To honor Cash’s tremendous legacy, eight public art pieces will be installed along the Folsom Cash Art Trail, telling the story of Cash’s music and his connection to Folsom Prison.

The artwork along the trail is the creative brain-child of three groups: Romo Studios LLC in Sacramento, the Fine Art Studio of Rotblatt-Amrany from Illinois, and the RRM Design Group based in San Luis Obispo.

Visitors to the trail will experience these larger-than-life art pieces commemorating the Man in Black:

  • Cash’s Pick: two seven-foot tall bronze guitar picks will mark the trail’s beginning and end.
  • Folsom Prison Blues: this statue, composed of laser-cut steel poles, reveals a silhouette of Cash playing the guitar.
  • Ring of Fire: illuminated, stainless-steel guitar picks form a “ring of fire.”
  • Greystone Chapel: this statue, made of granite blocks, will feature excerpts from letters sent to Cash by inmates who attended the 1968 concerts.
  • Hello, I Am Johnny Cash: this bronze sculpture is modeled on a photo of Cash sitting, playing his guitar at the 1968 concert. The name references Cash’s habit of humbly introducing himself at his concerts.
  • Rusty Cage: this sculpture will feature four 17-foot high guitar necks, set in the ground to the scale of a prison cell.
  • Man in Black: the man in black will be a 40-foot landmark sculpture, set in the Johnny Cash Legacy Park at the end of the trail.

 

The Folsom Cash Art Trail

 

The sculptures will be displayed along the The Johnny Cash Art Trail, a nearly 3-mile long trail with a 3 acre park and amphitheater at the trailhead.

Visitors will start their journey at the Johnny Cash Trail Bridge at Folsom Lake Crossing and Natomas Street, following it around the perimeter of the prison’s property to the trail’s end at the American River Canyon in the woods behind the prison. The Johnny Cash Legacy Park will be located at the trail’s head, near the bridge.

The walk will be accompanied by a smartphone app and audio guide, bringing the experience to life for trail visitors. These digital and audio features will create an interactive, multi-dimensional experience, vividly depicting the history of Johnny Cash and Folsom Prison.

The first phase of the trail was unveiled in October of 2014, and the entire project is set to be completed in 2017.

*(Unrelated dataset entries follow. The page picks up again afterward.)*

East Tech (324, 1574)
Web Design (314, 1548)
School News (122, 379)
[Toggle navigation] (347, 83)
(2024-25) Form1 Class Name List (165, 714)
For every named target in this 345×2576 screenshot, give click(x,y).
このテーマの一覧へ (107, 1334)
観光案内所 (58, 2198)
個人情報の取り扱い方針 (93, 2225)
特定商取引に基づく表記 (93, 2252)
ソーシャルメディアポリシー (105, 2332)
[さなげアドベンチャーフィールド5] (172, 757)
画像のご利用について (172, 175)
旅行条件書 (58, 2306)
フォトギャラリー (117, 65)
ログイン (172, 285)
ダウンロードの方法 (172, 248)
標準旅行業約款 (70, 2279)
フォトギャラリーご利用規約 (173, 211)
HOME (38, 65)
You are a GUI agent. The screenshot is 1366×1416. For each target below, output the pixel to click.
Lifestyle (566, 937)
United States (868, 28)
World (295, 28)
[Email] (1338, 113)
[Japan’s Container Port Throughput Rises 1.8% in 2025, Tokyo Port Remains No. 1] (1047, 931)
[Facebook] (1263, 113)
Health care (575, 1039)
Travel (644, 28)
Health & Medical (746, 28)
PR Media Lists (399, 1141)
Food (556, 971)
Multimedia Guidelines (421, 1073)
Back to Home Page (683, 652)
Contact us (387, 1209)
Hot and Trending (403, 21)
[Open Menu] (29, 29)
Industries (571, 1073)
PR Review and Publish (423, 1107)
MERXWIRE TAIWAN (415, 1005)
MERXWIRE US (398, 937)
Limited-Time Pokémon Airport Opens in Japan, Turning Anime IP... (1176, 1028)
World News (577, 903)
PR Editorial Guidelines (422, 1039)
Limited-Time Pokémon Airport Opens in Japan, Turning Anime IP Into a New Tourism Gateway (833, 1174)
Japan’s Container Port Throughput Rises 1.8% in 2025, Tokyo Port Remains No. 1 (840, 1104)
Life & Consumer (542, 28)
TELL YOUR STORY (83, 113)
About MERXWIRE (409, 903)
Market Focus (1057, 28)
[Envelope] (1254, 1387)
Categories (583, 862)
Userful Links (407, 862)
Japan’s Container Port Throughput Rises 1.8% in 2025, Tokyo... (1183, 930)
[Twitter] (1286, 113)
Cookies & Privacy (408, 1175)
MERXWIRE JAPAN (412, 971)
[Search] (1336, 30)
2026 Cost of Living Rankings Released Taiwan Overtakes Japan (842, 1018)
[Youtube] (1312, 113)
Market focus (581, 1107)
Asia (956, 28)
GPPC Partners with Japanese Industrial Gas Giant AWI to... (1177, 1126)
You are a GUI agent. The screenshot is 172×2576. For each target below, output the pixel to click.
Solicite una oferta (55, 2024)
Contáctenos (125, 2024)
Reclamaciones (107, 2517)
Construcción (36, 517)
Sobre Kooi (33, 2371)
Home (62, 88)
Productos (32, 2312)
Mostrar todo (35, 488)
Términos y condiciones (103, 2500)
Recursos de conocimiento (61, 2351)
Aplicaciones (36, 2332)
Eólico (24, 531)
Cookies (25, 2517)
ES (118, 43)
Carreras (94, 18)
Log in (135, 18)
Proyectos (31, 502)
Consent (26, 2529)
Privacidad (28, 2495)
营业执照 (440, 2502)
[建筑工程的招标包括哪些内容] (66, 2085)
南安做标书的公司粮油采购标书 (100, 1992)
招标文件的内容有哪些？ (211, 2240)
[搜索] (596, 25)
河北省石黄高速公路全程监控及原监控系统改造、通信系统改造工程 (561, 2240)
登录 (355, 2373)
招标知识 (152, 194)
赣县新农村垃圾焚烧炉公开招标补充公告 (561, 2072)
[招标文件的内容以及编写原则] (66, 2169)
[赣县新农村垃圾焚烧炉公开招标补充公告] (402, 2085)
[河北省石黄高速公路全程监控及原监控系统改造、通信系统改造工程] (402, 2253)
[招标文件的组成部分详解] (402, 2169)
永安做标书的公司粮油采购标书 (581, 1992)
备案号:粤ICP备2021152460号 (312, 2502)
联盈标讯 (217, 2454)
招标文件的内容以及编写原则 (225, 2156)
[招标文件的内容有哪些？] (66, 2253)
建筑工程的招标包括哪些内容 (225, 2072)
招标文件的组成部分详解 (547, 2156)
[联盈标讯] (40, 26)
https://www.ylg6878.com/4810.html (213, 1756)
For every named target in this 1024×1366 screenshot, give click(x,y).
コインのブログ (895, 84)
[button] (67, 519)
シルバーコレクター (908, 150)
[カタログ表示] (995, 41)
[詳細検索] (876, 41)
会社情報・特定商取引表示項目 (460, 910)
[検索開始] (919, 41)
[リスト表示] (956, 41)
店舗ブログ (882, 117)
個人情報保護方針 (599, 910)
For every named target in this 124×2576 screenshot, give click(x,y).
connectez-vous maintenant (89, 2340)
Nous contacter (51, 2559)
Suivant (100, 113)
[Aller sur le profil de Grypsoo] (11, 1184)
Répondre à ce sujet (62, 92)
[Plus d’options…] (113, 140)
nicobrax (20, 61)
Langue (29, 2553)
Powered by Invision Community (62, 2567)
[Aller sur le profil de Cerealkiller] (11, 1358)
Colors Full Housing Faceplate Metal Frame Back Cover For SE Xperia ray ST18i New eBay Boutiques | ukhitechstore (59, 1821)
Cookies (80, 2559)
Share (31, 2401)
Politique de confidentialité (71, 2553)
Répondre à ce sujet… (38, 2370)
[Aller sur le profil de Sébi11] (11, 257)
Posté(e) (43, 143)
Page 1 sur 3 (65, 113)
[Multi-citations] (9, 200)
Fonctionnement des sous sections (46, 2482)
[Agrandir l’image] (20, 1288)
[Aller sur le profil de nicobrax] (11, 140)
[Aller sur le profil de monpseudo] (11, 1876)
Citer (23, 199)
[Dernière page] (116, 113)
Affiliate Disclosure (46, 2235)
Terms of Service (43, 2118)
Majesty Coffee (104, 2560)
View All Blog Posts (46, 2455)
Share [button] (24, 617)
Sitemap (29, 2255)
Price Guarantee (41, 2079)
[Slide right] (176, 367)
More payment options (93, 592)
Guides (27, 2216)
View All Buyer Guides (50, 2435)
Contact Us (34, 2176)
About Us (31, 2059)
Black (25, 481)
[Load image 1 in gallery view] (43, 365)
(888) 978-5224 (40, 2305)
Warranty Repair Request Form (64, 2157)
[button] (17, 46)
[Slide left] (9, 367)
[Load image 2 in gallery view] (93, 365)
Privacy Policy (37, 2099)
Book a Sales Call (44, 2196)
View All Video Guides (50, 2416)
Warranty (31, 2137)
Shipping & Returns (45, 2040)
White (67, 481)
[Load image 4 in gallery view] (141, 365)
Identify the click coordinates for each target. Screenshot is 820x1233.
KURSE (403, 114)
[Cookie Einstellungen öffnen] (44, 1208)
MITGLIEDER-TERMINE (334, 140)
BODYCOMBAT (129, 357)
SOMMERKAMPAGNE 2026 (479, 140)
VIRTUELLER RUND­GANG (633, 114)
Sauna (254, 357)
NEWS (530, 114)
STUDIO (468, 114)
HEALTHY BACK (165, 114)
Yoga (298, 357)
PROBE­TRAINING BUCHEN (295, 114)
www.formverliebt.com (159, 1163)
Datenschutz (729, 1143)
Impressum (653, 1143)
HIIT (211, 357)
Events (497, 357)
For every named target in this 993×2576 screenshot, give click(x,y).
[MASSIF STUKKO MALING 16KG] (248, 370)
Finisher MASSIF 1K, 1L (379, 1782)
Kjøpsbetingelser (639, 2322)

The song Folsom Prison Blues started Johnny Cash on a trail that would lead him to his performance at Folsom Prison, and his fight to raise awareness for prison reform. The prison and the City of Folsom became a part of the story of Johnny Cash, and music’s greatest outlaw is forever a piece of the City’s rich history. The Folsom Cash Art Trail is an exciting way to honor Johnny Cash’s legacy and his connection with the City of Folsom, and a one-of-a-kind experience that will delight everyone who visits the trail.